L’état d’hypnose permet d’accéder à une perception de la nature élargie, par une forme de sensorialité accrue, une compréhension profonde de l’environnement, un développement de l’intuition, une ouverture des réminiscences et des résonances, un éveil, …

Les applications sont multiples: marcher en pleine conscience en forêt, regarder une fleur comme si c’était la première fois qu’elle s’offrait à notre  regard, se laisser dériver en rêve éveillé dans l’odeur des bruyères, focaliser son attention sur le chant d’un oiseau au point de ne plus entendre les autres sons environnants, planer au delà des flots, les pieds ancrés face à la mer, sentir la mousse sous les doigts avec une acuité émouvante, jouer avec l’association spontanée des sens, observer le corps choisir ses mouvements et déplacements, contempler le relief d’une écorce au point d’avoir l’impression de s’y inscrire, découvrir « l’art de ne rien faire », en goûtant simplement, naturellement, au confort de l’instant présent.
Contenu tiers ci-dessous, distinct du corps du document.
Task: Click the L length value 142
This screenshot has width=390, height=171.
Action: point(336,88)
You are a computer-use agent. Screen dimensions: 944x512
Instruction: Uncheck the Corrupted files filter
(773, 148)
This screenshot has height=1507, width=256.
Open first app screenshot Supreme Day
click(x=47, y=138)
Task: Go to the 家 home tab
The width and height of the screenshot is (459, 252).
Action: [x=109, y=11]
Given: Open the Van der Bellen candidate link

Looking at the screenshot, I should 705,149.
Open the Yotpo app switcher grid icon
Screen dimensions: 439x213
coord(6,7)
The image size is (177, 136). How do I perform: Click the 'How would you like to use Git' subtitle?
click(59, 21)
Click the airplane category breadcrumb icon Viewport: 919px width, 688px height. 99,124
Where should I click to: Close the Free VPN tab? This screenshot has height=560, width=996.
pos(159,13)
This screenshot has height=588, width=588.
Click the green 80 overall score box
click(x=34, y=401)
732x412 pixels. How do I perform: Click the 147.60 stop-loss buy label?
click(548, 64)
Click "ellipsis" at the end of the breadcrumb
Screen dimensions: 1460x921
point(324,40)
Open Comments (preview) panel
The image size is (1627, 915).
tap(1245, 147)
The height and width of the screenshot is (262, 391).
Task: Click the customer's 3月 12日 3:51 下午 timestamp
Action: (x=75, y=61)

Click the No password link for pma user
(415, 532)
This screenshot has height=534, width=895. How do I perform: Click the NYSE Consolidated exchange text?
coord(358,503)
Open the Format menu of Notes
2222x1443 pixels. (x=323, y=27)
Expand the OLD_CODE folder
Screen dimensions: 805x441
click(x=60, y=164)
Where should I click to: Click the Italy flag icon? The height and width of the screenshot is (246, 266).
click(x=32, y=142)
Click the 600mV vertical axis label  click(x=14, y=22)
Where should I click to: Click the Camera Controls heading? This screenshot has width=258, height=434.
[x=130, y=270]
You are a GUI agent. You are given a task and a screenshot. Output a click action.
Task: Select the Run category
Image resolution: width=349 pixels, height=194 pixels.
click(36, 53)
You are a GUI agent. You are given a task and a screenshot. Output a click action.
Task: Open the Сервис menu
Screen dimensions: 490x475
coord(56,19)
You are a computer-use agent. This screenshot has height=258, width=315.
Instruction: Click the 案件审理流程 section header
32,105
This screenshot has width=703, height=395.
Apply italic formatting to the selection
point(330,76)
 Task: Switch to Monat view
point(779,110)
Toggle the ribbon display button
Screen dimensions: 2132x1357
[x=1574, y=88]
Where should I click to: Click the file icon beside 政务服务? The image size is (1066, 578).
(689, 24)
Grâce à l’accompagnement en hypnose et à l’entrainement de l’autohypnose, l’immersion dans la nature donne également accès à une perception singulière de soi faisant partie du monde. Je me souviens particulièrement d’une halte, les pieds dans l’eau, en transe légère, où des petits poissons sont venus manger mes peaux mortes. Une partie de moi flottant dans l’air et la lumière douce du soleil, une partie en contact avec les pierres, dans l’eau, une partie virevoltant dans l’estomac d’autres êtres… et la compréhension si puissante, apaisante, rayonnante, de faire partie intégrante de cet univers en mouvement.

Il suffit d’oser 🙂

Bienvenue en séance

© Marie Lisel

 

Une stagiaire a pris des notes sur un atelier et me les as envoyées

Marie nous donne les bases pour une séance hypnotique en macro :

« Assise dans les herbes hautes du mois de mai, je fixe le sol, et tout d’abord je ne vois rien, peu habituée à ce niveau de perception. Mais là, devant moi, il y a… mais oui, une toute petite araignée perchée au bout d’une tige de folle avoine. Elle ne bouge pas. Je la fixe, attendant qu’elle fasse quelque chose. Rien. Et juste quand je détourne mon regard une seconde, elle disparait. En fait elle s’est décalée vers le bas, et je finis pa rla retrouver. Elle veut me faire éprouver ma patience, chose pour laquelle je ne suis pas douée naturellement.

Comme j’ai repris l’effort de la fixer à nouveau pendant un long moment, elle m’a récompensée en tirant le premier fil de sa toile vers l’herbe d’à côté. Bon, me suis-je dit, là elle va tisser toute sa toile devant mes yeux éblouis ! Mais elle n’en a rien fait… Après cet effort elle s’est reposée en restant immobile à nouveau. Elle s’est moquée de moi. « je ne vais pas reprendre tout de suite, m’a-t-elle expliqué, avant il faut que je prenne soin de moi. »

Et elle a commencé une petite toilette d’araignée, se lissant les poils avec une de ses pattes arrières. « tisser une toile est un ouvrage de longue haleine » a-t-elle repris, « et je n’arriverai pas au bout dans la précipitation. Toi aussi tu dois apprendre à construire la tienne tranquillement, en avançant chaque jour un petit peu, sans vouloir rien forcer. Alors les choses se présenteront d’elles mêmes, et comme tu seras reposée et ouverte, tu les verras. Tu pourras t’en saisir, une à une pour tisser la toile de ton projet. Comme cela tu auras quelque chose de bien solide, en plus d’être joli. Et tu pourras en profiter à fond en toute légèreté. »

« Maintenant, j’ai fini de te parler » a-t-elle poursuivi, « tu peux me laisser je voudrais me reposer. Au revoir, fais attention quand tu verras d’autres araignées, il y aura des messages ».

J’ai cligné des yeux, un peu sonnée, et je suis revenue dans ce monde que nous croyons être la seule réalité, et reconnaissante envers Marie de m’avoir ouvert cet horizon.

Quelques jours plus tard j’étais devant mon bureau au travail, et j’ai soudain lâché un gros soupir car je n’avais vraiment pas envie d’être là ce matin là, cela faisait de moins en moins sens pour moi. En levant mon regard de l’écran de l’ordinateur, j’ai regardé par la fenêtre qui donne sur les falaises du causse, et là j’ai vu, scintillante dans le soleil, une magnifique toile d’araignée qui me faisait un clin d’oeil … « patience ! », me disait-elle. »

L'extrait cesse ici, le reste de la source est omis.